Opere el instrumento de espectrometría de masas en modo positivo con la válvula desviadora configurada para desperdiciar durante los primeros dos minutos de análisis y para obtener durante el resto de la ejecución. A continuación, recoja espectros de masas en un rango de m/z de 110 a 600. Seleccione iones para la disociación inducida por colisión a 35 a 40 electronvoltios durante un tiempo de ciclo de tres segundos utilizando una lista de masa preferida construida a partir de la base de datos y una ventana de aislamiento de 0.5.
Utilice la exclusión activa para excluir los iones de la fragmentación después de tres espectros. Establezca la adquisición dinámica de espectros MS/MS para iones con intensidades por encima y por debajo de 50, 000 recuentos a cuatro Hertz y un Hertz, respectivamente.
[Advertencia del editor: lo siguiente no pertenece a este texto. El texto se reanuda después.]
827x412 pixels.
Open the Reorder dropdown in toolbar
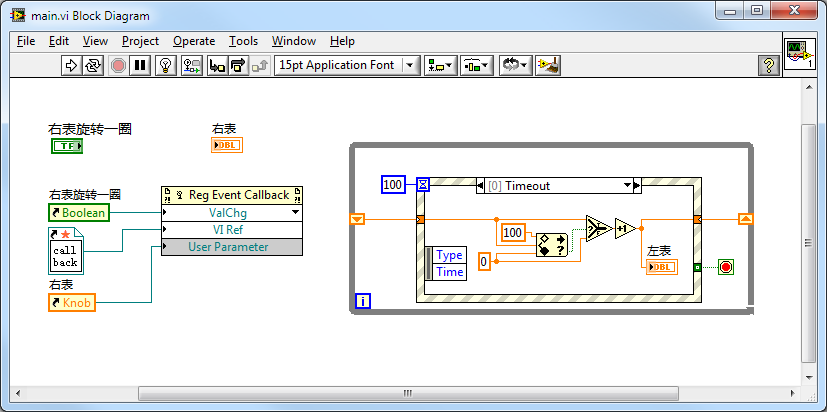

Y un umbral mínimo para la selección de iones en 1, 990 recuentos.
Para el análisis cuantitativo de modificación de ARN de neurona única por espectrometría de masas, construya curvas de calibración utilizando áreas pico de cromatograma iónico extraídas obtenidas para estándares de nucleósidos modificados a un mínimo de cinco concentraciones para permitir la interpolación de concentraciones de analitos endógenos desconocidos. El análisis de modificación de ARN de una sola neurona por espectrometría de masas implica el aislamiento manual de las neuronas identificadas en pequeños volúmenes de muestra para la digestión de la lisis y el análisis LC-MS / MS. El análisis de modificación de ARN de neurona única por espectrometría de masas detectó rutinariamente más de una docena de modificaciones de ARN en neuronas individuales del sistema nervioso central de Aplysia californica, lo que representa una cobertura de casi la mitad del epitranscriptoma conocido de este animal en una sola célula.
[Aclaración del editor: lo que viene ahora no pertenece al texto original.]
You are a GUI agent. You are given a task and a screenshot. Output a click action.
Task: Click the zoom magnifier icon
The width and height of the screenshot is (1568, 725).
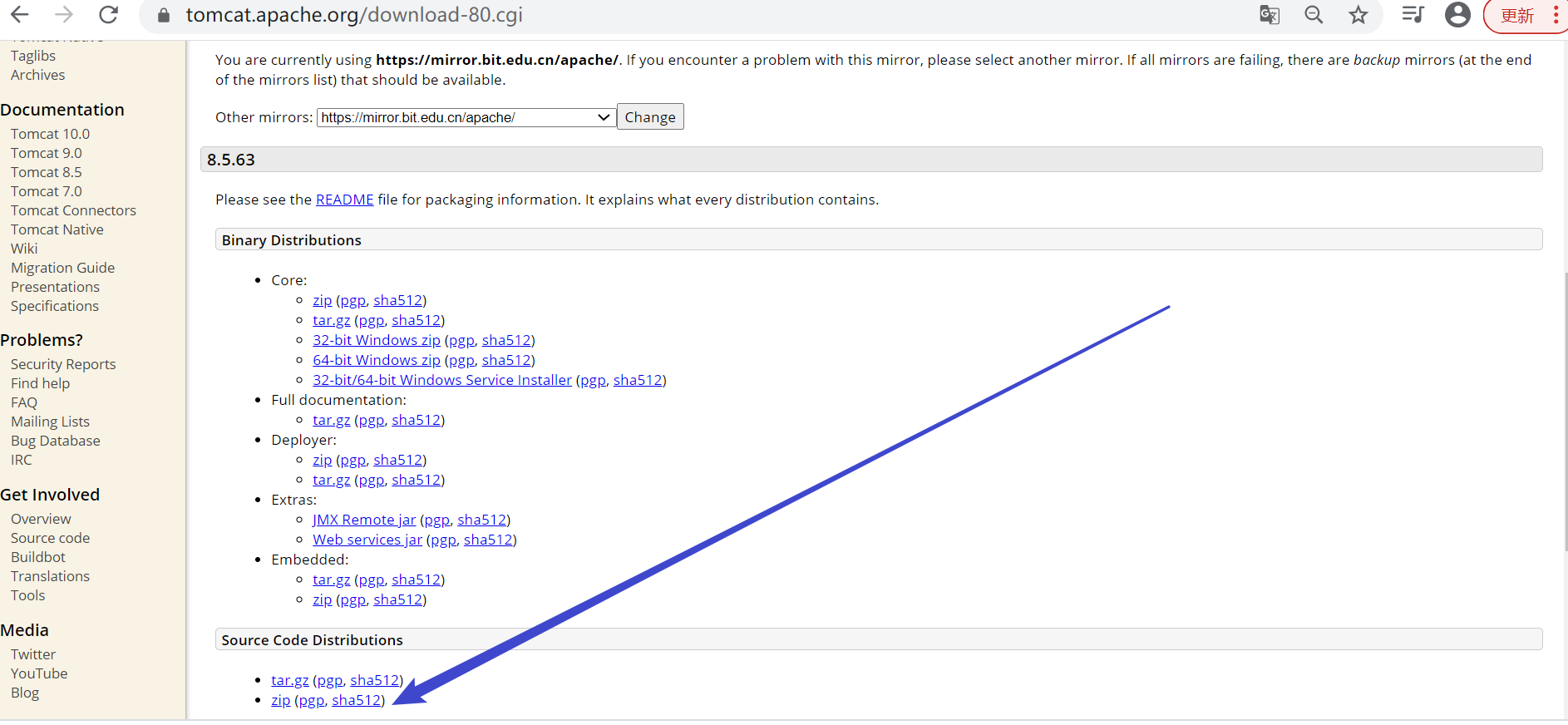click(1314, 15)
Los resultados revelaron por primera vez que los perfiles de modificación de ARN de células individuales podrían divergir de las células a granel en el mismo tejido. Se obtuvo un apoyo adicional para patrones únicos de nucleósidos modificados de una cohorte separada de animales en la que se realizaron comparaciones por pares para 13 modificaciones de ARN, comúnmente detectadas tanto en neuronas individuales como en tejido a granel. Las modificaciones de ARN en células funcionalmente diferentes formaron grupos únicos en la gráfica de puntuación, mientras que las neuronas R2 / LPl1 homólogas se agruparon.
La gráfica de carga muestra que las diferencias fueron impulsadas principalmente por la abundancia de isómeros posicionales de metiladenosina, incluyendo 2'O-metiladenosina y N1-metiladenosina. Se generaron curvas de calibración externas para N1-metiladenosina, pseudouridina, 2'O-metilguanosina, 2'O-metiladenosina y N6-dimetiladenosina. Y la cantidad de cada nucleósido modificado en las células metacerebrales y los pares de células R2/LPl1 se determinó por interpolación.
Asegúrese de que se transfiera un volumen mínimo de agua de mar artificial al tubo de PCR junto con la única neurona aislada. Esto minimiza la dilución de la muestra, lo que en última instancia afecta la detección de analitos. Este protocolo se puede utilizar para investigar las distribuciones de las modificaciones del ARN en estructuras subcelulares, como axones y dendritas, para mejorar la comprensión de los mecanismos de traducción local dependiente de la actividad.